▸ Instructions for the task
Give back exactly the lines from the start of the entries below to the line holding "Image resolution: width=300", that line included, and leave every picture out.

*** Dataset ***

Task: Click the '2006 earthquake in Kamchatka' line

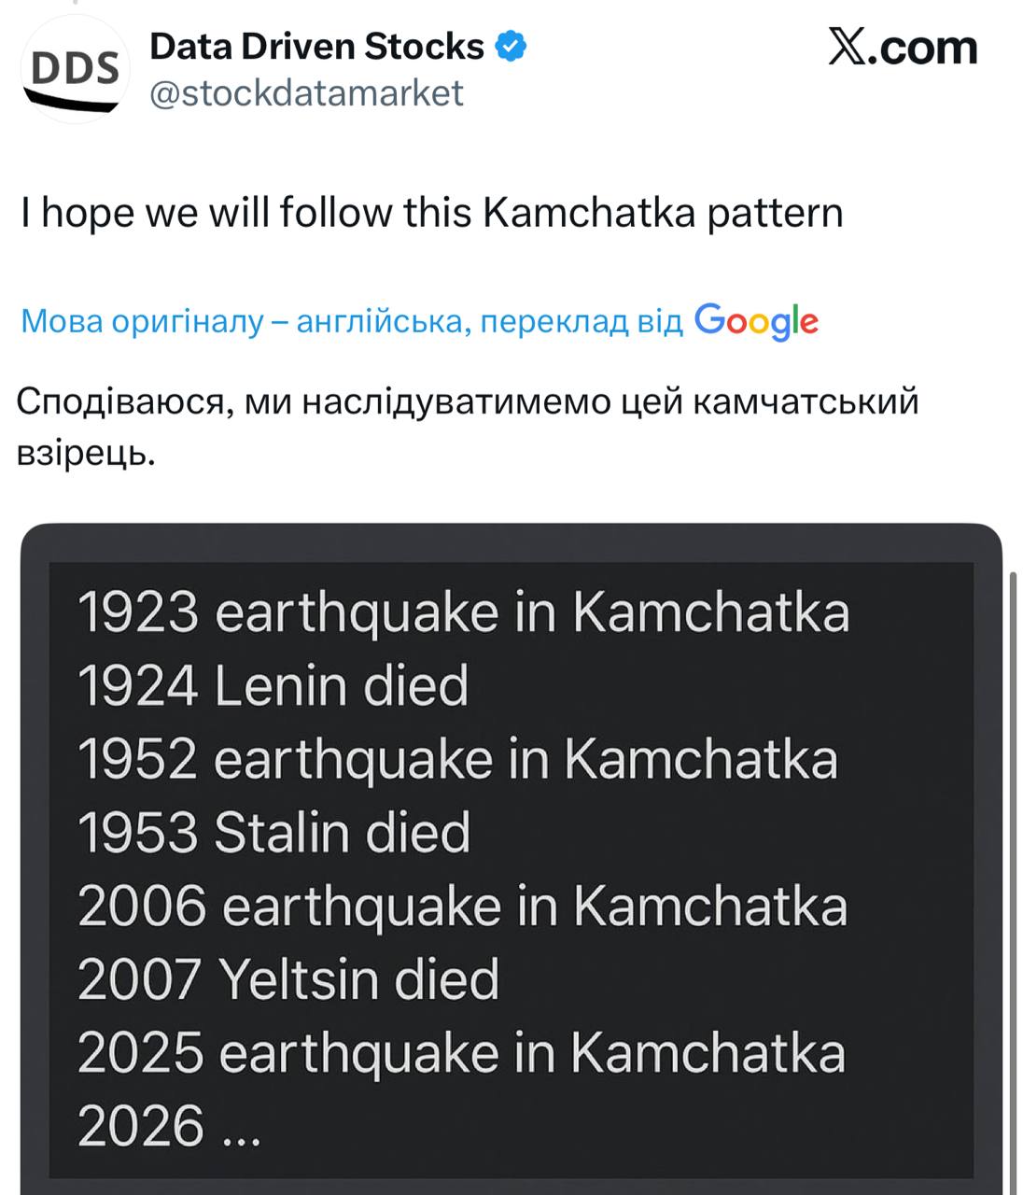Action: (x=462, y=907)
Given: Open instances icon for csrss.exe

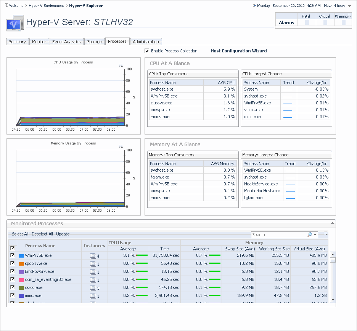Looking at the screenshot, I should [93, 288].
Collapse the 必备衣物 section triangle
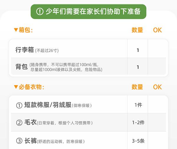This screenshot has width=177, height=149. pos(16,87)
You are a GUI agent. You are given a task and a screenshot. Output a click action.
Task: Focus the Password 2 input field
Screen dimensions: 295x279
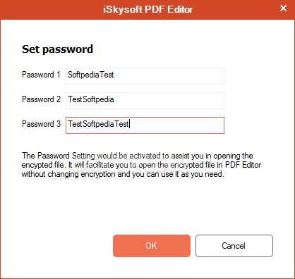click(x=145, y=101)
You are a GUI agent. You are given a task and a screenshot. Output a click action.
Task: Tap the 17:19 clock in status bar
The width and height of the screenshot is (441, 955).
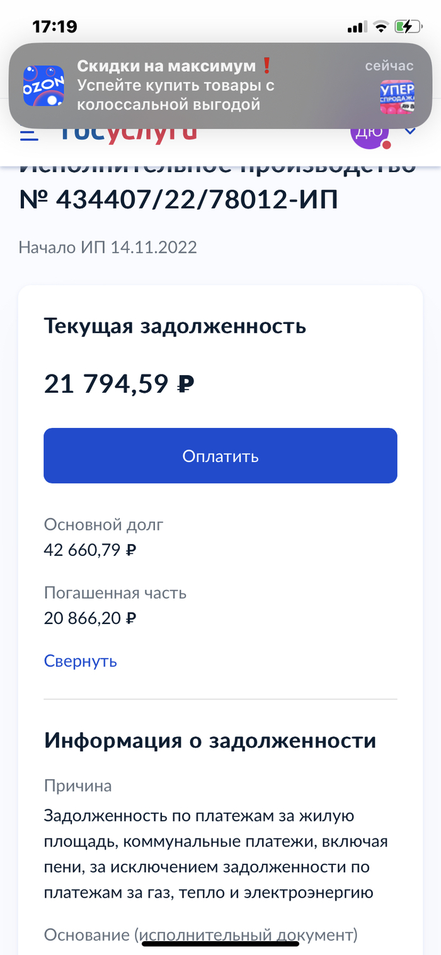tap(55, 26)
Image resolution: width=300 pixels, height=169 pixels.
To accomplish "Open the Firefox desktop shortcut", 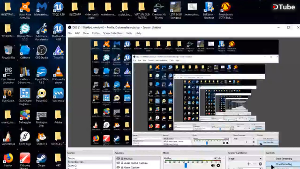I will click(8, 160).
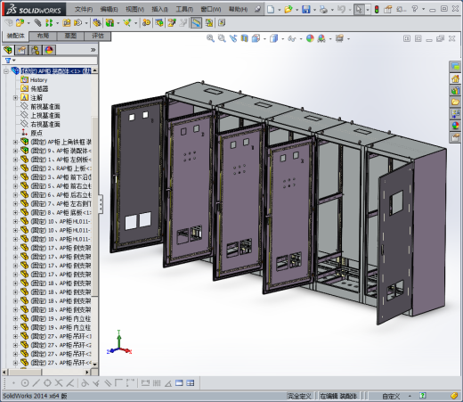Open the ConfigurationManager tab icon
The height and width of the screenshot is (402, 463).
coord(36,50)
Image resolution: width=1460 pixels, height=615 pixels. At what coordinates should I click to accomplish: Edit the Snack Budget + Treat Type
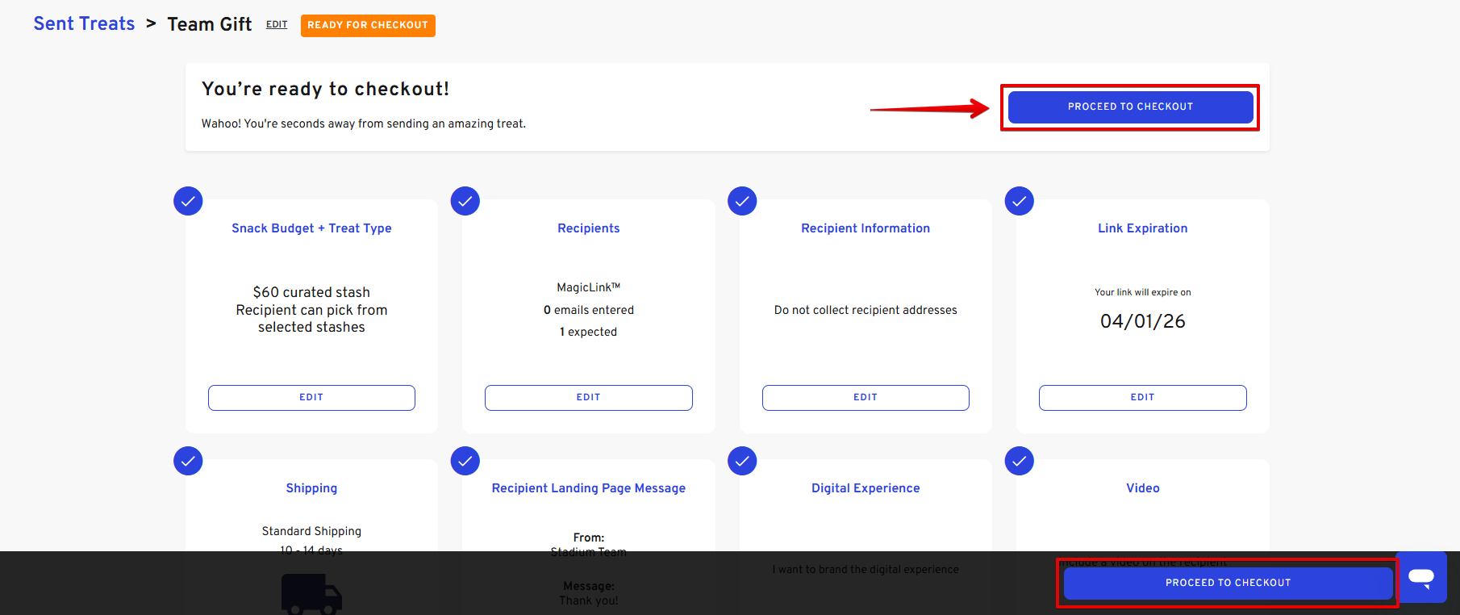pyautogui.click(x=311, y=398)
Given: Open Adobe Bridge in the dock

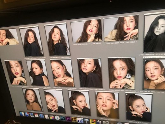Looking at the screenshot, I should (74, 119).
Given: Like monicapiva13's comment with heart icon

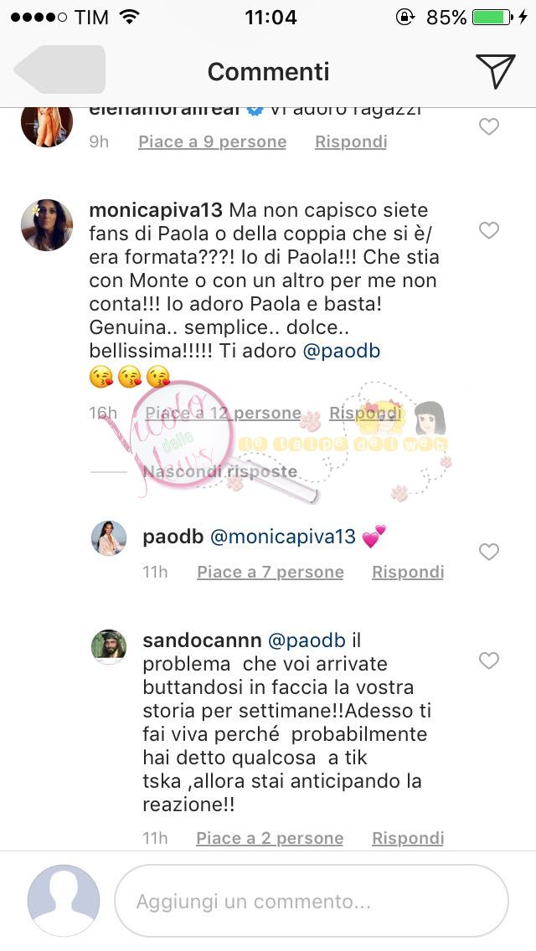Looking at the screenshot, I should tap(489, 230).
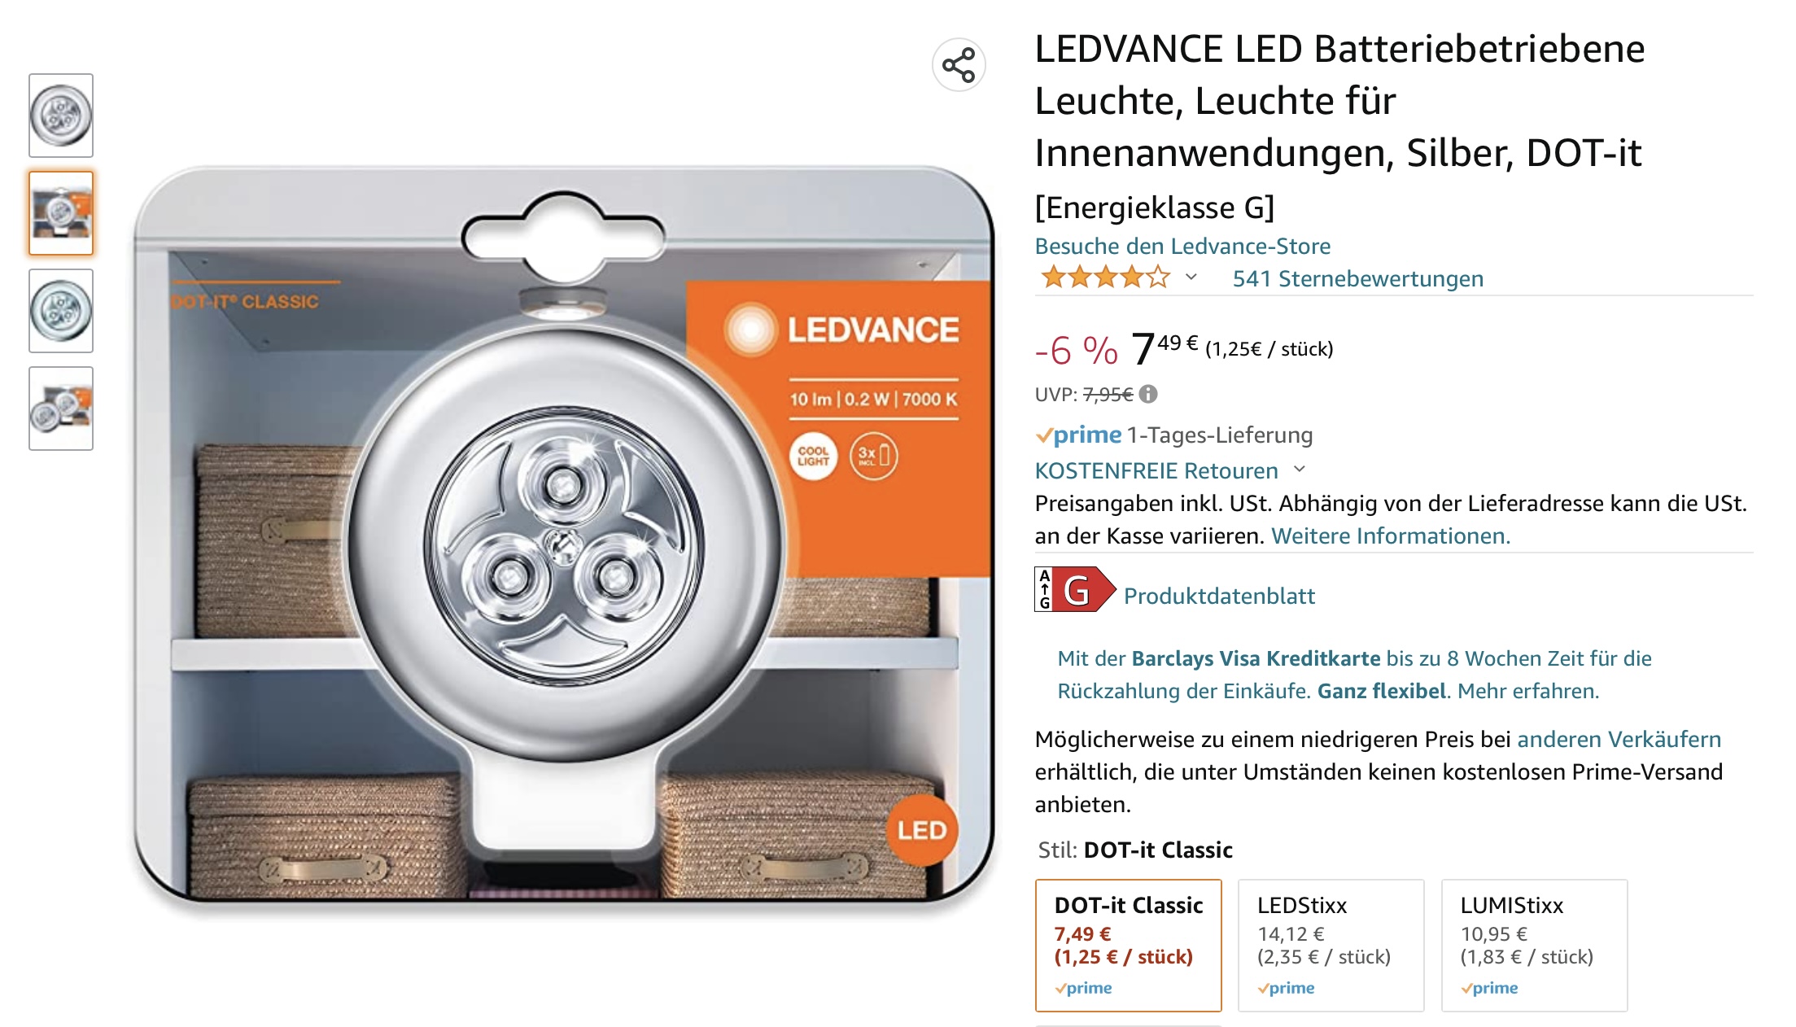
Task: Choose the DOT-it Classic style option
Action: 1128,945
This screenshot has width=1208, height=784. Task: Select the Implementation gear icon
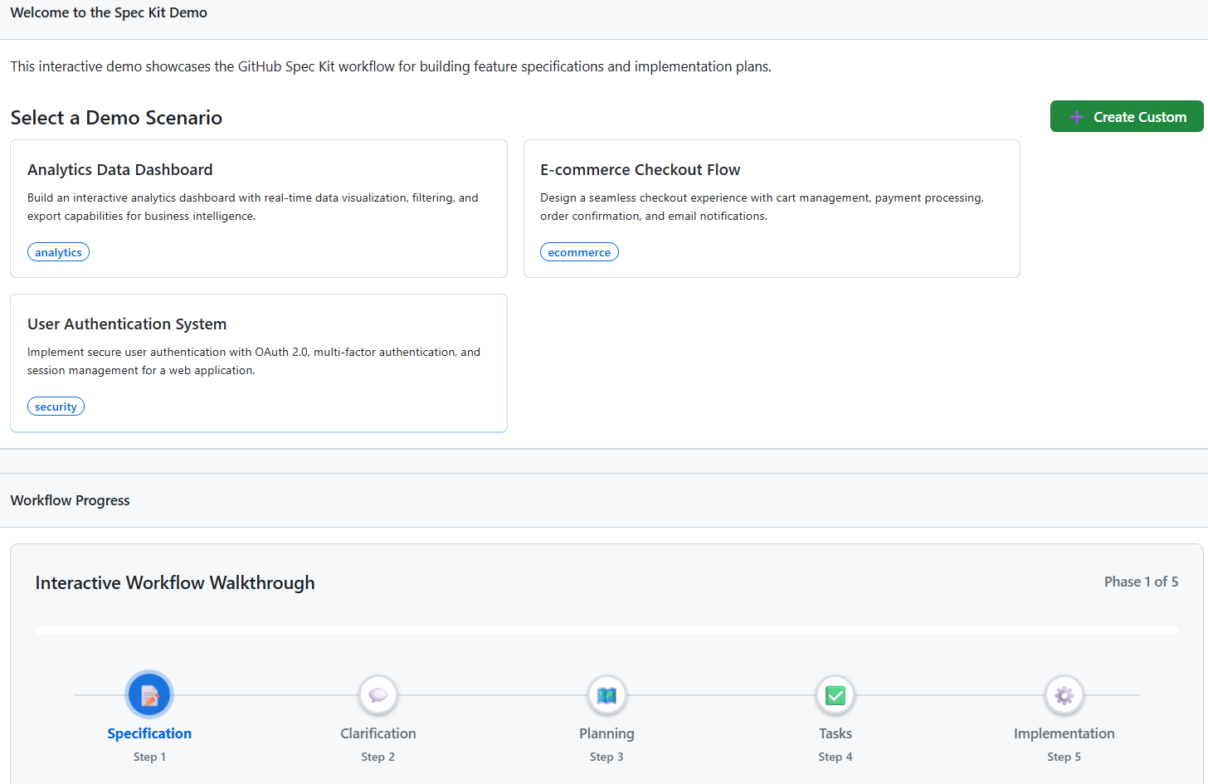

*** End of Dataset ***

▸ Answer box
Task: Click the '2006 earthquake in Kamchatka' line

Action: (x=462, y=907)
Given: Open instances icon for csrss.exe

Looking at the screenshot, I should [93, 288].
Collapse the 必备衣物 section triangle
This screenshot has width=177, height=149. pos(16,87)
You are a GUI agent. You are given a task and a screenshot. Output a click action.
Task: Focus the Password 2 input field
Screen dimensions: 295x279
click(x=145, y=101)
You are a GUI agent. You are given a task and a screenshot. Output a click action.
Task: Tap the 17:19 clock in status bar
The width and height of the screenshot is (441, 955).
tap(55, 26)
Image resolution: width=300 pixels, height=169 pixels.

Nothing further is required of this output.